**Document passage**.
On Tue, Jun 29, 2021 at 3:57 PM Jon Maloy <[email protected]> wrote:
>
>
> On 28/06/2021 15:16, Xin Long wrote:
> > On Mon, Jun 28, 2021 at 3:03 PM Xin Long <[email protected]> wrote:
> >> On Sun, Jun 27, 2021 at 3:44 PM Erin Shepherd <[email protected]> wrote:
> >>> Xin Long <[email protected]> writes:
> >>>
> >>>> Currently, when userspace reads a datagram with a buffer that is
> >>>> smaller than this datagram, the data will be truncated and only
> >>>> part of it can be received by users. It doesn't seem right that
> >>>> users don't know the datagram size and have to use a huge buffer
> >>>> to read it to avoid the truncation.
> >>>>
> >>>> This patch to fix it by keeping the skb in rcv queue until the
> >>>> whole data is read by users. Only the last msg of the datagram
> >>>> will be marked with MSG_EOR, just as TCP/SCTP does.

**Extracted records**.
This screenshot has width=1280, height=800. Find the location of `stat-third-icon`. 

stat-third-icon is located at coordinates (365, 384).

--

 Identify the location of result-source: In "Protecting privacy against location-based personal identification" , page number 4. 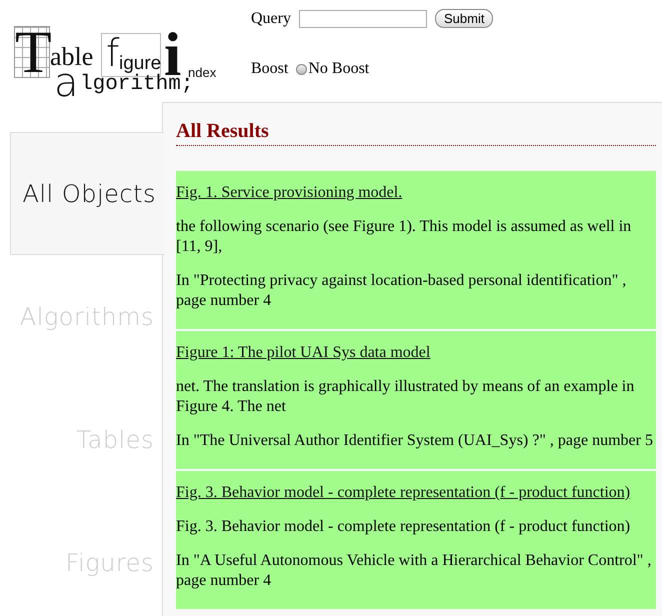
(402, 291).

**Written task**. Retype, word for word, the passage of the patch discussion above that opens with the words containing "On Tue, Jun" and closes with "avoid the truncation.".

**Task answer**.
On Tue, Jun 29, 2021 at 3:57 PM Jon Maloy <[email protected]> wrote:
>
>
> On 28/06/2021 15:16, Xin Long wrote:
> > On Mon, Jun 28, 2021 at 3:03 PM Xin Long <[email protected]> wrote:
> >> On Sun, Jun 27, 2021 at 3:44 PM Erin Shepherd <[email protected]> wrote:
> >>> Xin Long <[email protected]> writes:
> >>>
> >>>> Currently, when userspace reads a datagram with a buffer that is
> >>>> smaller than this datagram, the data will be truncated and only
> >>>> part of it can be received by users. It doesn't seem right that
> >>>> users don't know the datagram size and have to use a huge buffer
> >>>> to read it to avoid the truncation.